En realidad, la gestión clínica consiste en que los clínicos gestionen, y siempre lo han hecho y aún lo hacen, aún sin darse cuenta. El sentido común puesto en orden recomienda para gestionar bien utilizar dos premisas y seis disciplinas. Las premisas son: a) plan contable que consiste en cuantificar lo que se hace en comparación con lo que se espera, de acuerdo con lo posible, y b) capacidad de mando que consiste en dar órdenes y ser obedecido para lo que la autoridad (real, la que conferirá el ser jefe y la reconocida, que es la que otorgan los colaboradores por hacerlo bien) dividida por la responsabilidad, sea igual a la unidad. Si el cociente entre autoridad y responsabilidad es superior a la unidad, actuará como un déspota, y, si es inferior, lo hará como un esclavo.
Las cinco disciplinas, también basadas en el sentido común, son: a) conocimientos de los hechos; b) determinación de objetivos; d) dotación de medios; e) establecimientos de un organigrama; d) selección e incentivación de las personas y d) evaluación. Esta última es la más importante, pues hasta Jesucristo preguntó: “¿Quién creéis que soy yo?” a lo que San Pedro, el más decidido, contestó: “Tú eres el hijo de Dios vivo”. A Jesucristo le agradó la respuesta porque le contestó: “Tú serás Papa”.
Tan importante es la evaluación que las personas actúan conforme a cómo vayan a ser juzgadas. No se necesitan muchas normas para que los bachilleres que quieren estudiar Medicina sean muy buenos estudiantes: basta la selectividad. Tampoco para que los estudiantes de Medicina lo sean: basta el examen MIR. Por eso saben que sólo hay dos días que no pueden estudiar: ayer y mañana.
Existen, no obstante, cinco razones que dificultan la evaluación sanitaria: 1º) la utópica definición de salud que, como la belleza, no tiene límite; 2º) el rechazo a responsabilizarse del propio estilo de vida, que es el más importante determinante de la salud; 3º) el imparable avance de la especialización médica causante fundamental del exponencial aumento del gasto sanitario y de su efectividad; 4º) la ignorada evidencia de que a un mayor gasto no corresponde una mejor salud, y 5º) la identificación de que existen en el mundo al menos 57 sistemas sanitarios diferentes que, además, no guardan relación directa con la esperanza de vida de la población.
La dificultad debe ser acicate y no freno y siempre es posible consensuar unos objetivos, medir los resultados y proceder en consecuencia. Los propios profesionales de cada unidad clínica saben cuáles son. Hay que preguntarles, ser constantes, empezar, continuar y difundir los resultados. Es verdad que es un problema complejo y no existen soluciones sencillas. Como escribe Mencken, todo problema complejo tiene una solución clara, sencilla y equivocada.

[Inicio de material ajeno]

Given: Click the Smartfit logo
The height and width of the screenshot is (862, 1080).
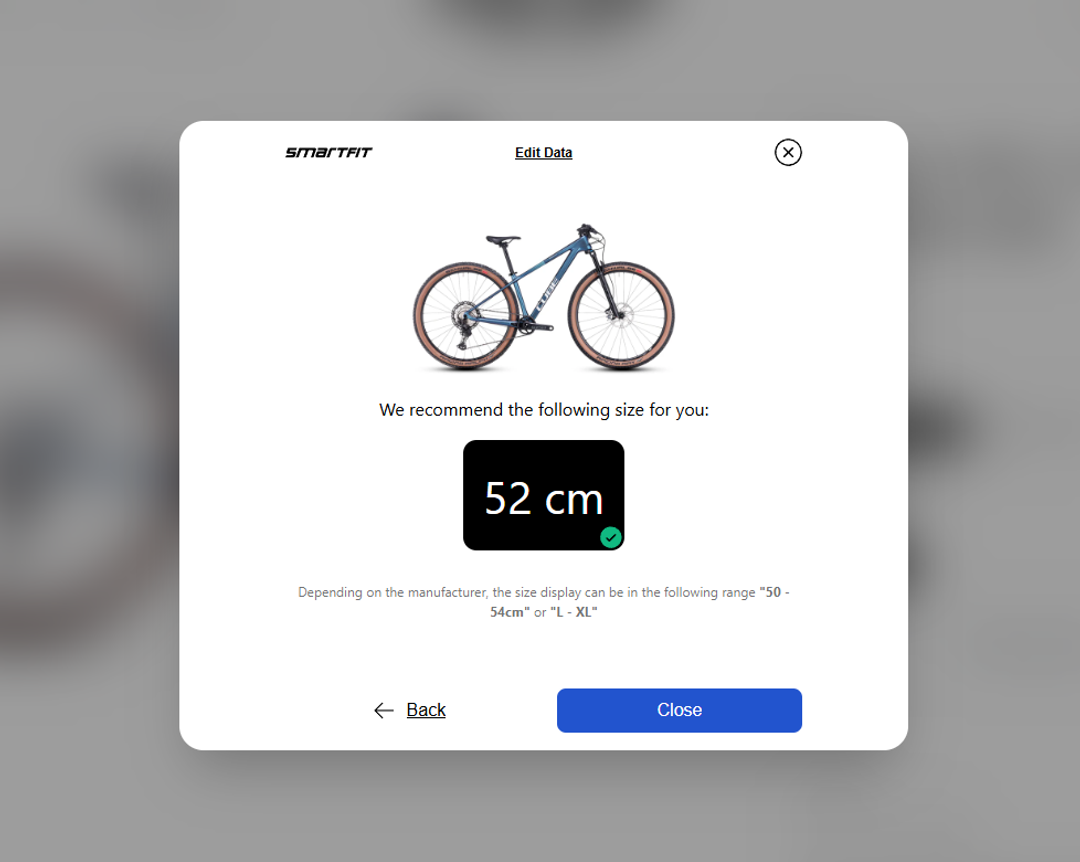Looking at the screenshot, I should coord(329,152).
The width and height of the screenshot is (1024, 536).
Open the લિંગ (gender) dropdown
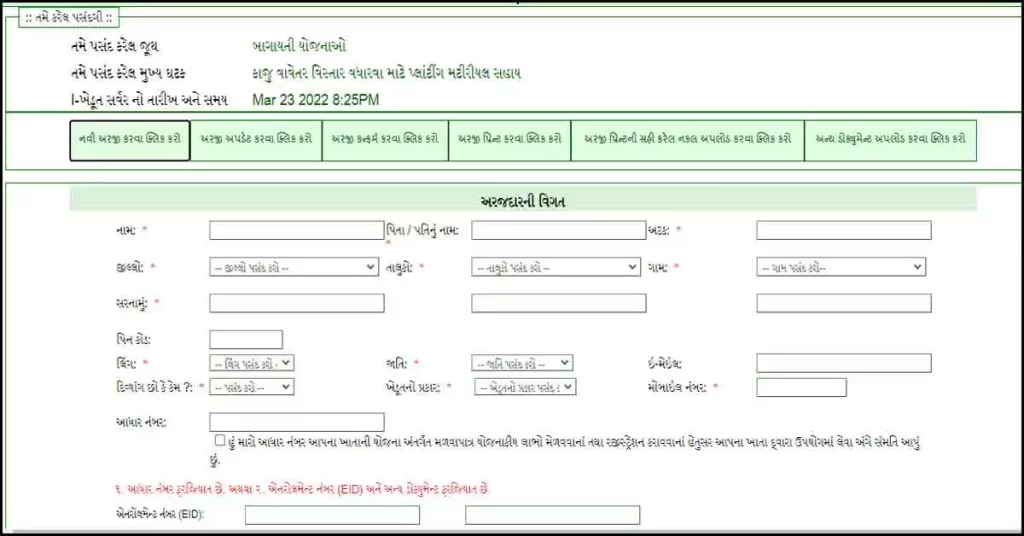252,363
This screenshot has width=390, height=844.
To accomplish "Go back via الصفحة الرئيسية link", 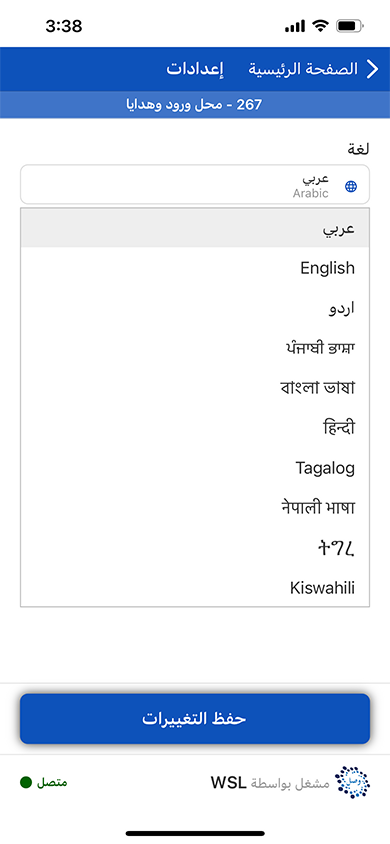I will coord(303,69).
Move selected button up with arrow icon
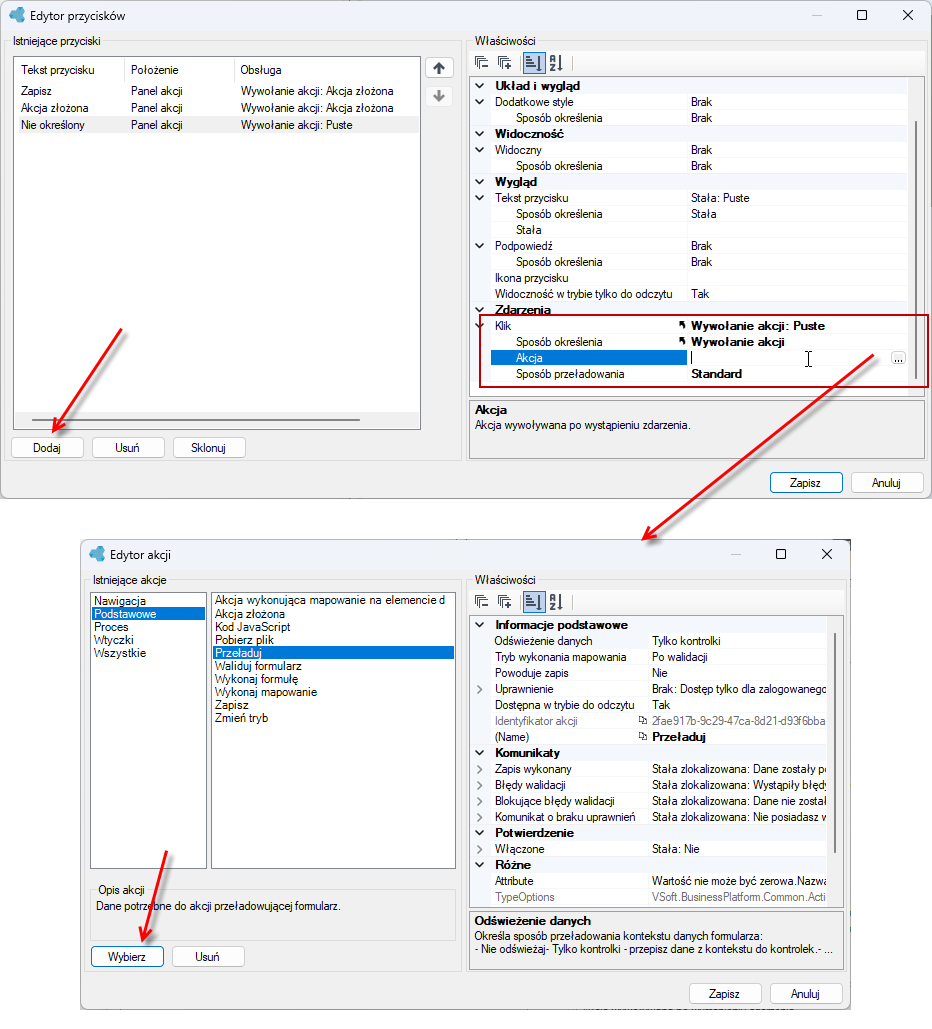The height and width of the screenshot is (1029, 932). pyautogui.click(x=439, y=68)
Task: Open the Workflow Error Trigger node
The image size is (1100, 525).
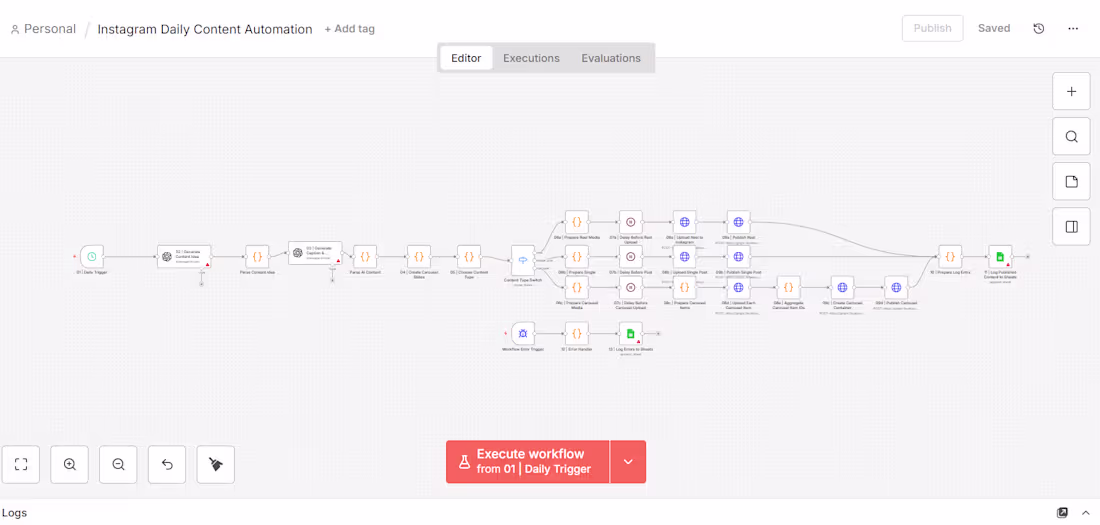Action: [523, 333]
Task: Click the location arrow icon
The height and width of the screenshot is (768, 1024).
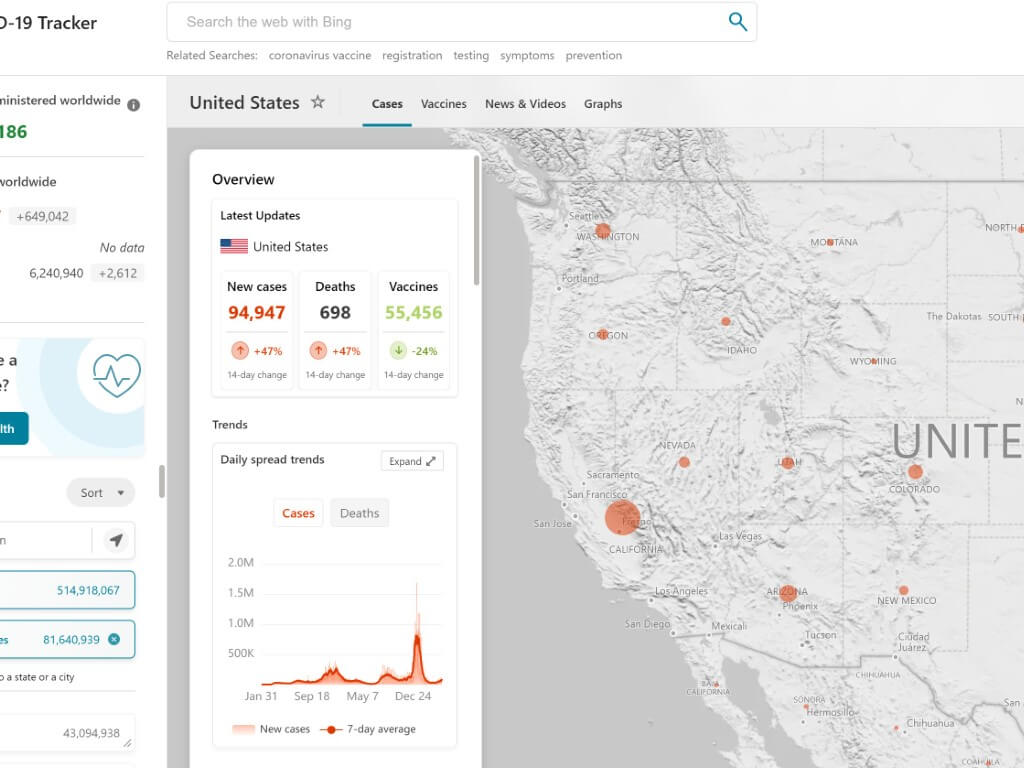Action: pos(116,540)
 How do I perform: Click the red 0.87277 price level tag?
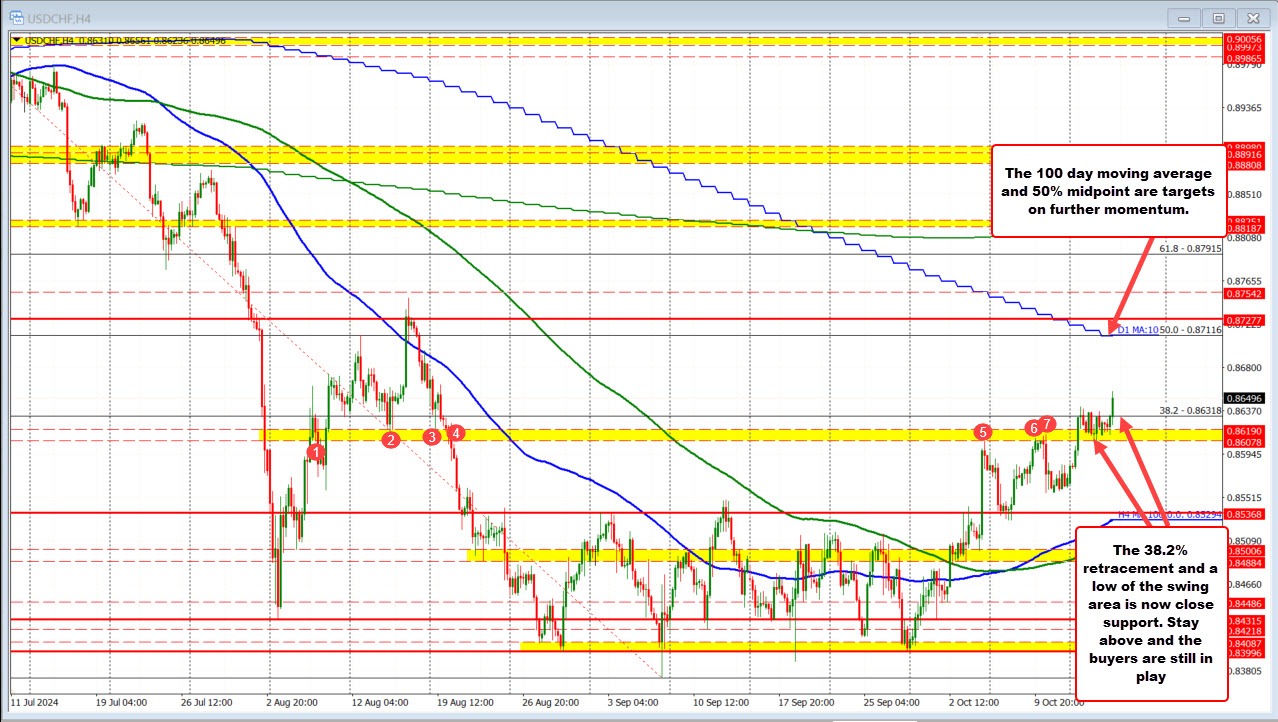[1249, 320]
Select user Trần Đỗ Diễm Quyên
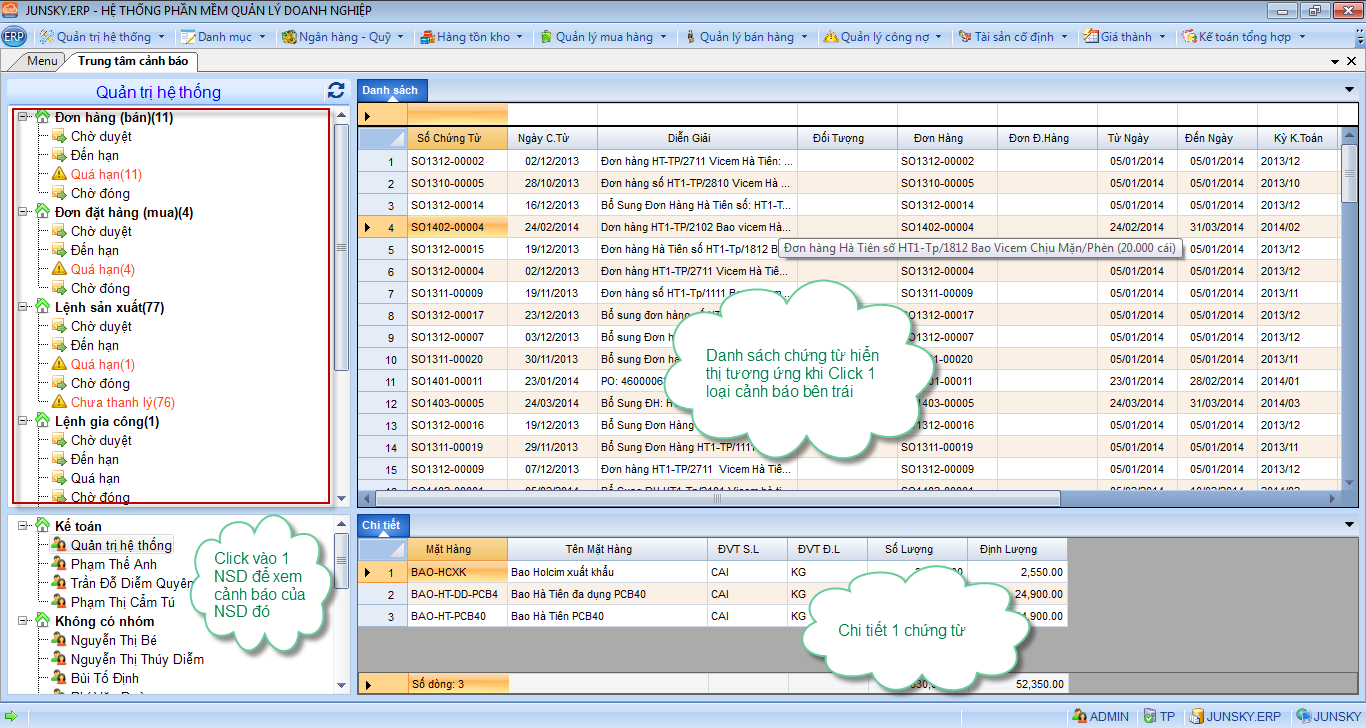 tap(131, 583)
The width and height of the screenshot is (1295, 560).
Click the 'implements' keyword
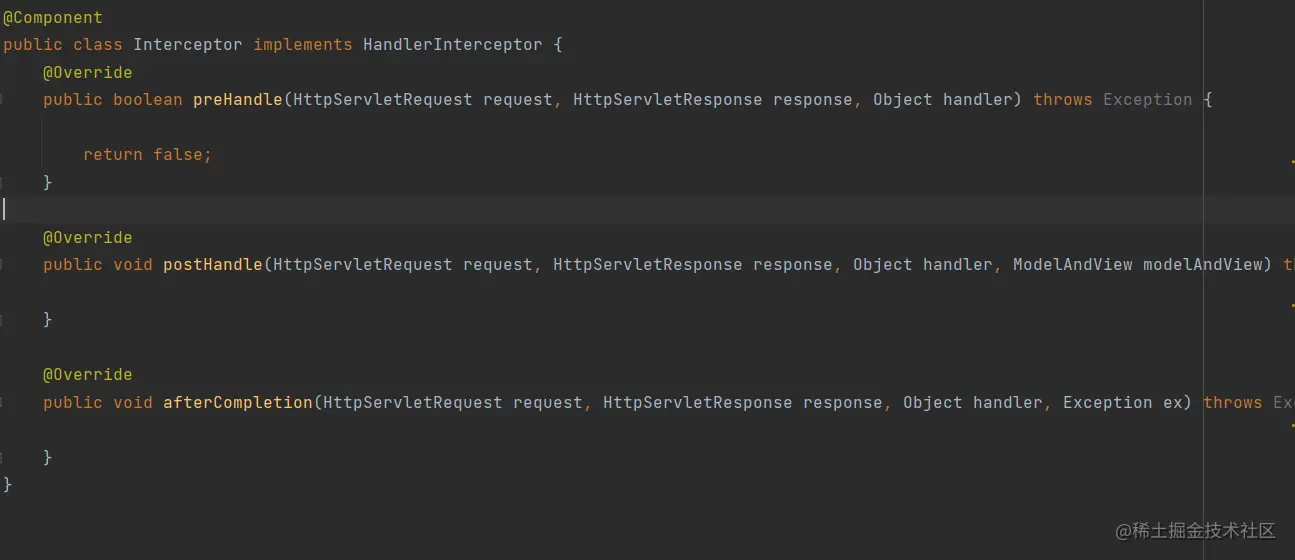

No se puede pensar que cambia la realidad a base de leyes. Se consigue cumpliendo las existentes y cambiando las actitudes para lo que hay que modificar los incentivos, personalizándolos. Es hora de desmentir a Marañón, para quien el español era: a) incapaz del esfuerzo continuado; b) individualista contrario al trabajo en equipo, y c) adverso a la autoridad. Cada día, al llegar al hospital, hay que recordar a Kennedy y preguntarse qué puedo hacer hoy por el hospital y no qué puede hacer el hospital por mí. Quizás bastaría con pensar: “Haré por el hospital lo que él hace por mí”. De momento sería suficiente. Saber que a final de mes tienes un ingreso bancario no es poco.